ACTIVITY
Write out the data exactly from its first line onward, ending with the line in which "Click the arrow beside" appears.

==== DATASET

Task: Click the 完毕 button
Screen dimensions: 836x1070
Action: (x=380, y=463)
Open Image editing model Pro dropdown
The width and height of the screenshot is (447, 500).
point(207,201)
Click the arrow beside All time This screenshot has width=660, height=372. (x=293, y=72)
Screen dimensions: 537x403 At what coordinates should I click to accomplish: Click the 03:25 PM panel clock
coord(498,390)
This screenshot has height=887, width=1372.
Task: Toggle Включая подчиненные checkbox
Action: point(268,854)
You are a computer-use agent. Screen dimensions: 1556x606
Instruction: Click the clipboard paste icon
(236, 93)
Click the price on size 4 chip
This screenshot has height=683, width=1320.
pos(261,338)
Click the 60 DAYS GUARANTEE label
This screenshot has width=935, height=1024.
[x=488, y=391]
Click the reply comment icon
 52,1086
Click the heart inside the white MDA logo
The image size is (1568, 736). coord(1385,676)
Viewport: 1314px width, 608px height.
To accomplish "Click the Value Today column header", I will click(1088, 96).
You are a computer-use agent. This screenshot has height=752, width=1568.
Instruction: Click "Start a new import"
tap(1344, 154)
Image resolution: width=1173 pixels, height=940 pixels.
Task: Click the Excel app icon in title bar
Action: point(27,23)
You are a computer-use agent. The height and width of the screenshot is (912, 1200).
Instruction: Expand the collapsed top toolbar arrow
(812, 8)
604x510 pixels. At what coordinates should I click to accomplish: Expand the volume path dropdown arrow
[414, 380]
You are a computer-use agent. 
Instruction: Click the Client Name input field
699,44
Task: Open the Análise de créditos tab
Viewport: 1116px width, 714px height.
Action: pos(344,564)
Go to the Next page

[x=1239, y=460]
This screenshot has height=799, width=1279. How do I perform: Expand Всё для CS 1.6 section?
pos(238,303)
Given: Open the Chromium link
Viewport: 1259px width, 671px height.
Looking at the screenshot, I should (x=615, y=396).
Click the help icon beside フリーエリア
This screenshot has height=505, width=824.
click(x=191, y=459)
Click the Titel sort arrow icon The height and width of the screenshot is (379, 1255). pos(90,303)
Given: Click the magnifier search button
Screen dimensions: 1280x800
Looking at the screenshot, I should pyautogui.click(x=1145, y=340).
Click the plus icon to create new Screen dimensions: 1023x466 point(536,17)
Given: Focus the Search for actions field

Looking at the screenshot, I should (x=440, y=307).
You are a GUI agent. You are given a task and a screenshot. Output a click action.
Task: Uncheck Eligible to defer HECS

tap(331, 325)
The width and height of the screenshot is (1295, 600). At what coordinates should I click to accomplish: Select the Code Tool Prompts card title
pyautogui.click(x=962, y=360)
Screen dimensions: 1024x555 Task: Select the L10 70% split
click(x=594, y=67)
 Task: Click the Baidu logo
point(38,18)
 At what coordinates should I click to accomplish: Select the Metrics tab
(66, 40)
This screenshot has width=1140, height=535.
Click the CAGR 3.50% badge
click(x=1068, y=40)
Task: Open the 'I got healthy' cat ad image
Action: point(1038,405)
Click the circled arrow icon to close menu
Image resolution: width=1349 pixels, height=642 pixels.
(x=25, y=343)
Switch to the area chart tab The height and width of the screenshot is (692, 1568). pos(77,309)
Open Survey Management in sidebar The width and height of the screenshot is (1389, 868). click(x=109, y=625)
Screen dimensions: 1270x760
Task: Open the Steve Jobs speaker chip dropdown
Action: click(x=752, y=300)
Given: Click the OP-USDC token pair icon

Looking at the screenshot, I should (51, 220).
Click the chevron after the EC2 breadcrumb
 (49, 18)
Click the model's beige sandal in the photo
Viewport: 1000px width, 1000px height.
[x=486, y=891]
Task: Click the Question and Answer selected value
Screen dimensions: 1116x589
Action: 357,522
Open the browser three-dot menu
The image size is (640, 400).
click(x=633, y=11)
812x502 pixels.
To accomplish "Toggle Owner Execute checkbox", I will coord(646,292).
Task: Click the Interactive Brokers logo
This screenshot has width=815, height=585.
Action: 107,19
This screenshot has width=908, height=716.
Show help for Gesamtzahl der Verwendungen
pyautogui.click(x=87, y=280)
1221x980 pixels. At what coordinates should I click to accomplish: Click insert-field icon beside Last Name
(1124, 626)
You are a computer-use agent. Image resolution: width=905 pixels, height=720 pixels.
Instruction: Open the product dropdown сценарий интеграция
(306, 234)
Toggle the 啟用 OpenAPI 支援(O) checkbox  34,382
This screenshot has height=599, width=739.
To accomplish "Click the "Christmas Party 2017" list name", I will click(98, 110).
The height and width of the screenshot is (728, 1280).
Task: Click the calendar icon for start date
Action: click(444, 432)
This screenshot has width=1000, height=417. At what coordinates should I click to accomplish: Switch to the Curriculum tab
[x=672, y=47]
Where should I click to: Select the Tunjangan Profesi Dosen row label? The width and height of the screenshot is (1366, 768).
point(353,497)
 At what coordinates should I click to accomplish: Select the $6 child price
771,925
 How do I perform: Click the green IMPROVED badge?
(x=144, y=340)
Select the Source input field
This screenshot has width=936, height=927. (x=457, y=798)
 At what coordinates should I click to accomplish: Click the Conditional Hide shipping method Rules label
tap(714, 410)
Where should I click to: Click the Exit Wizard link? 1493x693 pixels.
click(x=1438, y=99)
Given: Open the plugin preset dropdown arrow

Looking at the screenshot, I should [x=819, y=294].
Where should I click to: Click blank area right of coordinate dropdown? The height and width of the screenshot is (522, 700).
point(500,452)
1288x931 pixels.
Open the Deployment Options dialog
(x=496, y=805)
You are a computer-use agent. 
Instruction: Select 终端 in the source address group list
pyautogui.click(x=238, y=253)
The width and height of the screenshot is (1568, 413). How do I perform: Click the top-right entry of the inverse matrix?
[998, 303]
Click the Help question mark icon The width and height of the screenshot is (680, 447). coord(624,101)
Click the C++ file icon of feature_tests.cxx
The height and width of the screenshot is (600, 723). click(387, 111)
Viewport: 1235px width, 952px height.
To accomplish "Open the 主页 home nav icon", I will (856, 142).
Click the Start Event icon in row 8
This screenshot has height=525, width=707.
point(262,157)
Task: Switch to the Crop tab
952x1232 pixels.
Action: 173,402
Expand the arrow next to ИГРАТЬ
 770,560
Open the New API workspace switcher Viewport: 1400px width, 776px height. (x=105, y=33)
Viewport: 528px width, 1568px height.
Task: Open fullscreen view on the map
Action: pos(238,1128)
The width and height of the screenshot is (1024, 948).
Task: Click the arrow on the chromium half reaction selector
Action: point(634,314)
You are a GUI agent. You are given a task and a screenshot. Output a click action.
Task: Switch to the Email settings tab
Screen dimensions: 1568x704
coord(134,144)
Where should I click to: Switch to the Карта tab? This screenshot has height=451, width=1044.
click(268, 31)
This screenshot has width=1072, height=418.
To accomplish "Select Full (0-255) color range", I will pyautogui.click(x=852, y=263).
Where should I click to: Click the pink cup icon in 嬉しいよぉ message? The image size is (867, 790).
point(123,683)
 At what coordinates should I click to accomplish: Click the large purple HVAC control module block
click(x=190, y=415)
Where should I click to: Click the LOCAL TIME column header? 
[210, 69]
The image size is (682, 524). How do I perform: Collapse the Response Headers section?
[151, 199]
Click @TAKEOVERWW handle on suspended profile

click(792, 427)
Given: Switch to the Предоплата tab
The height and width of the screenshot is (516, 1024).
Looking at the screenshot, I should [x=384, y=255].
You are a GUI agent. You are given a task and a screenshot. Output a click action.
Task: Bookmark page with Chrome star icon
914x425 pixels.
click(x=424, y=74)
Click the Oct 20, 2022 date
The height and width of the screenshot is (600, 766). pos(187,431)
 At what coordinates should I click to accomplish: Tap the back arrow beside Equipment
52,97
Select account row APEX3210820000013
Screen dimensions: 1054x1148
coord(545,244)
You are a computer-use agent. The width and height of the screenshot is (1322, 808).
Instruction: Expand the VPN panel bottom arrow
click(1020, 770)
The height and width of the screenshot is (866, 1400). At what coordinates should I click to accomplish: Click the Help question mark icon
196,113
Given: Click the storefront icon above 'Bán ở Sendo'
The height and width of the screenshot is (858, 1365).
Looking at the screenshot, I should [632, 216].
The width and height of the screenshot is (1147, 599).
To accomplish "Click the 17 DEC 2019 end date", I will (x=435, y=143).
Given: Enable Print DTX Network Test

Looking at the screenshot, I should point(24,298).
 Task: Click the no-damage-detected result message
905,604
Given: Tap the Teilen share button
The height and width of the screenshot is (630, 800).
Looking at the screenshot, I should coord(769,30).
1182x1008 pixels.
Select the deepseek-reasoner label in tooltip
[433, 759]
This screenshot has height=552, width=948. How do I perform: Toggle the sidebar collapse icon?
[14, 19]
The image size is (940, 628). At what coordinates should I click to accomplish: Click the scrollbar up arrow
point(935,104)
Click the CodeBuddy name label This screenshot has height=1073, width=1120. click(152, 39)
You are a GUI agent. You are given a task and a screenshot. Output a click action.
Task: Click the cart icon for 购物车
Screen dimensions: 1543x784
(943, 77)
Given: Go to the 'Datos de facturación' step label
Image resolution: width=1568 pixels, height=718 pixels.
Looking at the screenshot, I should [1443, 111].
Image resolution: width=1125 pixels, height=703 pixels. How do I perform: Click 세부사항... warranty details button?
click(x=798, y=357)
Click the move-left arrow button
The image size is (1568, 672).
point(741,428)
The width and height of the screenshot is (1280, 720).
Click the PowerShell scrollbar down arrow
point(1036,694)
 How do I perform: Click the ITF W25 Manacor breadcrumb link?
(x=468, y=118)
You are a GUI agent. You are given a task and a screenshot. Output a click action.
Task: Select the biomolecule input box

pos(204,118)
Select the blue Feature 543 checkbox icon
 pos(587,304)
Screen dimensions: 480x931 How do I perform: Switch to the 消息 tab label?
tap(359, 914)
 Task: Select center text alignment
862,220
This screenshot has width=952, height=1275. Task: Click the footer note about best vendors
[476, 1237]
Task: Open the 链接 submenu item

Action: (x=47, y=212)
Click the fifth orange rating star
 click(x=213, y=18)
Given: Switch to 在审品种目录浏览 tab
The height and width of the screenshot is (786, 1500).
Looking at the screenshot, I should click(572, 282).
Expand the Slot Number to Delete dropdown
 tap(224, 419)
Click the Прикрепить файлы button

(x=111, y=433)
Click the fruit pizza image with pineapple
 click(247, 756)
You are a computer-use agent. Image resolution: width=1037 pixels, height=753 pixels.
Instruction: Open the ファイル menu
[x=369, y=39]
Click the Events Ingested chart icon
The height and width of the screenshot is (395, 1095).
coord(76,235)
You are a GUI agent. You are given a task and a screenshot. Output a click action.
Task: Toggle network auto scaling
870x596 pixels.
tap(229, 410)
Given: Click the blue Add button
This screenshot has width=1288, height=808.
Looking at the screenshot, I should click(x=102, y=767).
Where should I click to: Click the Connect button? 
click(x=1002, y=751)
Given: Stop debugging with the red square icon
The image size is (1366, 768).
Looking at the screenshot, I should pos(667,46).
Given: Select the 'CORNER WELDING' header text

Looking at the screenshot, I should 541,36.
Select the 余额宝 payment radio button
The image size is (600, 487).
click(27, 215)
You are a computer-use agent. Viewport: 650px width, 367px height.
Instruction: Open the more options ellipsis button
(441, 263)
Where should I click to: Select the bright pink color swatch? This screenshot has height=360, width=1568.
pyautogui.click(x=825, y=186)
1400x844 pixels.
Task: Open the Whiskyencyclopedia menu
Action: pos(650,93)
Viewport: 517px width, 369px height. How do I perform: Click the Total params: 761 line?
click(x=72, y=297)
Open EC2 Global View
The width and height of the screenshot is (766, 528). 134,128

========

TASK ANSWER
Task: Click the 完毕 button
Screen dimensions: 836x1070
Action: (x=380, y=463)
Open Image editing model Pro dropdown
The width and height of the screenshot is (447, 500).
point(207,201)
Click the arrow beside All time This screenshot has width=660, height=372. (x=293, y=72)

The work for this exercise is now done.